Proof of correctness of algorithms (induction)

Question

I am reading Algorithm's Design Manual by S.Skiena and I have a hard time understanding and proving the correctness of algorithms. I should use proof by induction and when we talk about summations and proving their formulas I can do it, I have no problem understanding why it is correct. When I get a loop on the other hand, I cannot even get started. I have a hard time combining the Loop invariant (also finding it) and the proof.

For example the following is a complete mystery (i tried reading a few similar questions on SO, but I still don't get it)

function multiply(y, z)
    if z = 0 then return(0) else
    return(multiply(cy, ⌊z/c⌋) + y · (z mod c))

I understand that I am asking a lot, but is it possible for someone to try to explain it step by step ? I am learning the book on my own, this is not a homework and I am not trying to cheat on anything, I just do not understand it.

Answer 1

how do I include the if else statement in the proof?

In this example, the if statement describes the basic case and the else statement describes the inductive step.

Induction on $z$.

Basis: $z = 0$.

$$ \text{multiply}(y,z) = 0 = y \times 0. $$

Induction Hypothesis: Suppose that this algorithm is true when $0 < z < k$. Note that we use strong induction (wiki).

Inductive Step: $z = k$.

\begin{align} \forall c>0 : \text{multiply}(y,z) &= \text{multiply}(cy, \lfloor \frac{z}{c} \rfloor) + y \cdot (z \text{ mod } c) \\ &= cy\cdot\left\lfloor \frac{z} {c}\right\rfloor+y\cdot (z \text{ mod } c) \\ &= yz. \end{align}

Answer 2

Expanding on hengxin's succinct answer, this is my understanding of how each step is achieved.
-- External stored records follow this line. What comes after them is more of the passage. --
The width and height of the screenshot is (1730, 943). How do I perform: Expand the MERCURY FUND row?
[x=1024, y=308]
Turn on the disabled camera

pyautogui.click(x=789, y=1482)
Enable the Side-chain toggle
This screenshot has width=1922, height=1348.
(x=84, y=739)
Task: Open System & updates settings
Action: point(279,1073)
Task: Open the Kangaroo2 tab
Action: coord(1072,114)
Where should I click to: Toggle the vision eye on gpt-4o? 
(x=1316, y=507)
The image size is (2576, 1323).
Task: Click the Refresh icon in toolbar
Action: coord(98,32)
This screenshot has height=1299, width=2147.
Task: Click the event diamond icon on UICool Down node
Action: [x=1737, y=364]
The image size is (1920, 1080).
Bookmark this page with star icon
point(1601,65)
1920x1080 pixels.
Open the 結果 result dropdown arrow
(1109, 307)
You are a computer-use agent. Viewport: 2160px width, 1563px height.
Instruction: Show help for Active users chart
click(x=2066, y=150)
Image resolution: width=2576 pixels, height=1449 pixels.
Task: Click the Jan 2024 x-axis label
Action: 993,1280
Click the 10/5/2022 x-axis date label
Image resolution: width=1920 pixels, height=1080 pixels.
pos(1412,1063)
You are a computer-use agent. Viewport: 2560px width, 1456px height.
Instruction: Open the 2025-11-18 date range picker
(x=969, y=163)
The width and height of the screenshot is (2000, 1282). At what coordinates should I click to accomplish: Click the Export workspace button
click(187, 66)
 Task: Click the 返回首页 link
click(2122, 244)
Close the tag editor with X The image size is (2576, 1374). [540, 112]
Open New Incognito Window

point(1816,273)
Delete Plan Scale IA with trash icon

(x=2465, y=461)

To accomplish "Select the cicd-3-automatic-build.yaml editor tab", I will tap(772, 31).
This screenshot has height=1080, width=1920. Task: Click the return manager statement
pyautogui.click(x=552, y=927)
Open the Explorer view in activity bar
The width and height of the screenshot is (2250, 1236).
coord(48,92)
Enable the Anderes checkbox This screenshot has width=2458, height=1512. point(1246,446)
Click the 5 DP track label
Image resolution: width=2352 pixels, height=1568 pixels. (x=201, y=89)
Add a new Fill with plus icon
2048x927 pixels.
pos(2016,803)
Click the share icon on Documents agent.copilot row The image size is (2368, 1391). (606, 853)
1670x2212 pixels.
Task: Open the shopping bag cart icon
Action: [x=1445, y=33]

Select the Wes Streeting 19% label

We do the inductive step on $z = k$. This means that in the first invocation of $multiply(y, z)$, $z$ is in fact $k$.

$ \text{multiply}(y,z) = \text{multiply}(cy, \lfloor \frac{z}{c} \rfloor) + y \cdot (z \text{ mod } c) $

The first term is $multiply(cy, \lfloor \frac{z}{c} \rfloor)$, in which $\lfloor \frac{z}{c} \rfloor$ is really $\lfloor \frac{k}{c} \rfloor$, and $\frac{k}{c} < k$. From our inductive assumption that $multiply(y, z) = yz$ for all $0 < z < k$ therefor follows that we can assume that $multiply(cy, \lfloor \frac{z}{c} \rfloor) = cy \cdot \lfloor \frac{z}{c} \rfloor$, and so we get:

$ = cy\cdot\left\lfloor \frac{z} {c}\right\rfloor+y\cdot (z \text{ mod } c) $

We can now break out $y$ from the terms:

$ =y \cdot \left(c\cdot\left\lfloor \frac{z} {c}\right\rfloor+ (z \text{ mod } c)\right) $

Lastly, because $c\cdot\left\lfloor \frac{z} {c}\right\rfloor$ removes the remainder of $\frac{z}{c}$ from $z$ and $z \text{ mod } c$ adds it back again, the expression in the parens can be re-written as $\left(c\cdot\left\lfloor \frac{z} {c}\right\rfloor+ (z \text{ mod } c)\right) = z$, which means we get:

$ =yz $